The Court’s jurisdiction

  1. The parties agree upon the basis of this court’s jurisdiction to hear and determine this application.  Both parties agree that the relevant principles to apply in considering the Applicant ’s case are those set out by the High Court of Australia in Plaintiff M61/2010E v Commonwealth of Australia (2010) 243 CLR 319.

The grounds in the Application for Review and the Applicant’s contentions

  1. The Applicant’s amended application for review contains 11 grounds, but the Applicant indicated in the written submissions filed on her behalf that she did not press grounds 1(d), 2(a)-(c), 4(a) (except in one respect that relates to ground 1(f)), 5(e), 6(a), 6(e), 9 and 11 in the amended application for review.  In relation to paragraph 4(a), the Applicant’s case is that the Reviewer failed to take account of a relevant consideration (that she left the country illegally as a refugee) and failed to properly consider this and Article 33 of the Convention when determining the issue of punishment of the Applicant for leaving the country illegally.

  2. The remaining grounds of review were grouped by the Applicant’s written submissions into five main contentions, namely:

    a)the Second Respondent made an error when he treated the Applicant’s claim as based on the Convention ground of imputed political opinion instead of her claim being for the Convention reason of the Applicant’s Tamil race or ethnicity.  This error involved the Second Respondent failing to take account of relevant considerations and, also, determining the application for protection on the basis of irrelevant considerations (grounds 1 (a)-(c) and (e) and 5(f)-(i) of the amended application);

    b)the Applicant was not given a fair opportunity to be heard because, when her case was heard in tandem with her brother’s case, she was not given a fair opportunity to present her own submissions (ground 3 of the amended application);

    c)the fair hearing rule was not complied with because the Second Respondent did not give the Applicant an opportunity to be heard in relation to a series of findings and propositions which turned out to be determinative of the outcome (Grounds 2 and 6(a)). There was also a failure to give reasons for the Second Respondent ’s determination on some of those matters, namely, the attributes that constituted being a “supporter of the LTTE”; the attributes required for a “political profile”; and the attributes that constituted the Applicant’s “personal profile” (grounds 8(a)-(c) of the amended application). This failure to give reasons is also said to be a breach of the fair hearing rule;

    d)the Second Respondent made a number of legal errors.  A temporal test of “reasonably foreseeable future” test was applied to determine a number of issues relevant to risk and “real chance” of persecution (Grounds 5(a)-(d)).  This aspect is also said to involve a breach of the fair hearing rule because the Second Respondent  did not give the Applicant an opportunity to be heard on this qualification to the “real chance” test (grounds 6(b)-(d) and 8(d) of the amended application);

    e)the Second Respondent made a number of findings which were critical to his determination but for which, there was no evidence (ground 7 of the amended application).

  3. At the commencement of the hearing, the Applicant abandoned the grounds set out in paragraph 5 of her amended application (set out in subparagraph (d) above). Consequently, Counsel for the Applicant indicated that there were only four grounds pursued.

(Dataset excerpt)
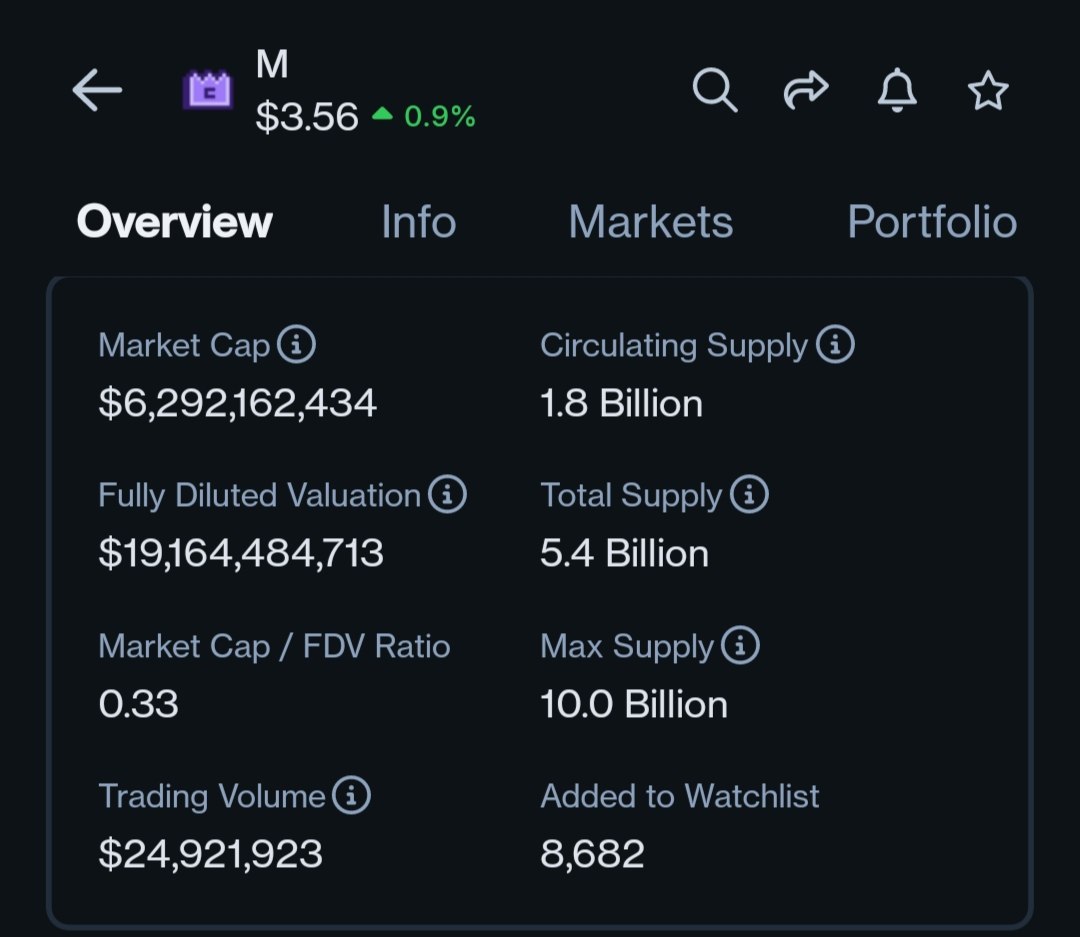Switch to the Info tab
Image resolution: width=1080 pixels, height=937 pixels.
(418, 222)
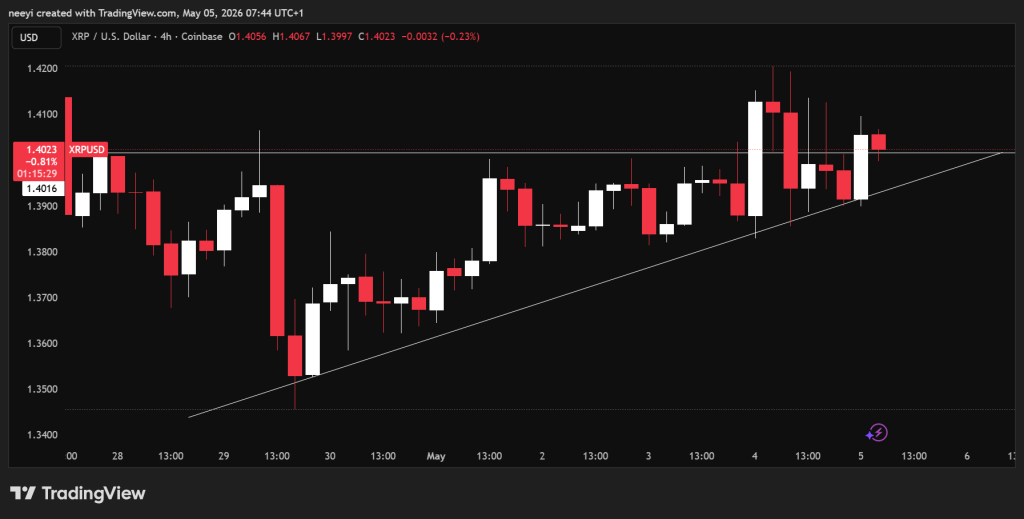
Task: Click the Coinbase exchange label
Action: [202, 37]
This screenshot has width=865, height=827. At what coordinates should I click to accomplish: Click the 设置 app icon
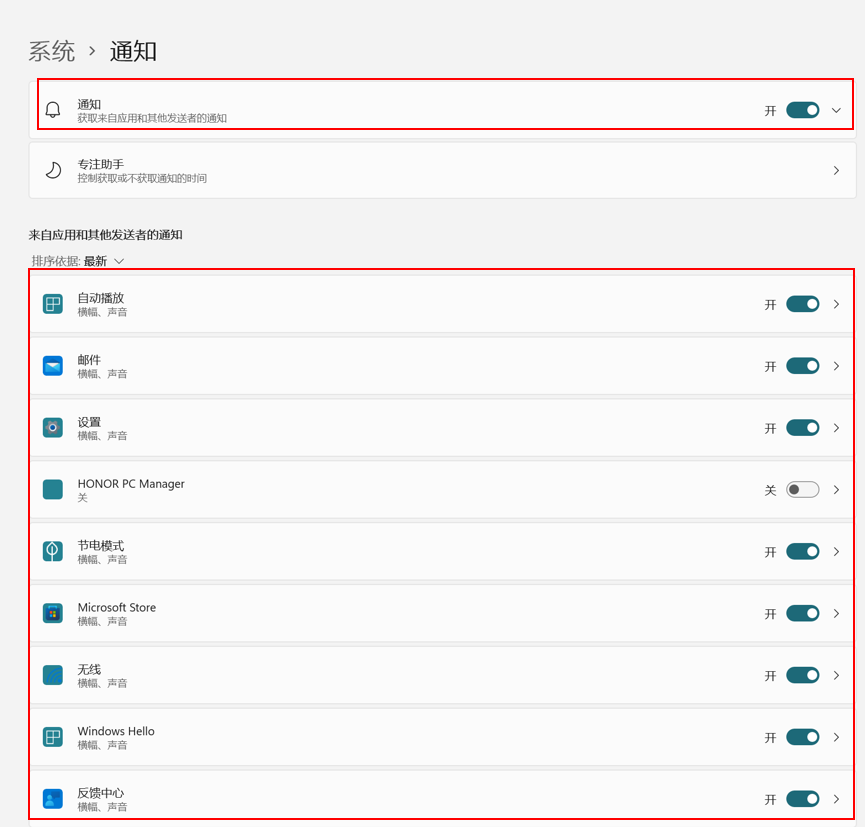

Direction 1: From the judgment, extract the stretch from "The grounds in" through "the country illegally.".
Direction 2: Please lay out every line of the dataset records as a numbered list, skipping blank lines and omitting the pictures.
These records are unrelated to the judgment.

Correct output 1:
The grounds in the Application for Review and the Applicant’s contentions

  1. The Applicant’s amended application for review contains 11 grounds, but the Applicant indicated in the written submissions filed on her behalf that she did not press grounds 1(d), 2(a)-(c), 4(a) (except in one respect that relates to ground 1(f)), 5(e), 6(a), 6(e), 9 and 11 in the amended application for review.  In relation to paragraph 4(a), the Applicant’s case is that the Reviewer failed to take account of a relevant consideration (that she left the country illegally as a refugee) and failed to properly consider this and Article 33 of the Convention when determining the issue of punishment of the Applicant for leaving the country illegally.

Correct output 2:
1. Switch to the Info tab
2. Image resolution: width=1080 pixels, height=937 pixels.
3. (418, 222)
4. Task: Click the Coinbase exchange label
5. Action: [202, 37]
6. This screenshot has width=865, height=827. At what coordinates should I click to accomplish: Click the 设置 app icon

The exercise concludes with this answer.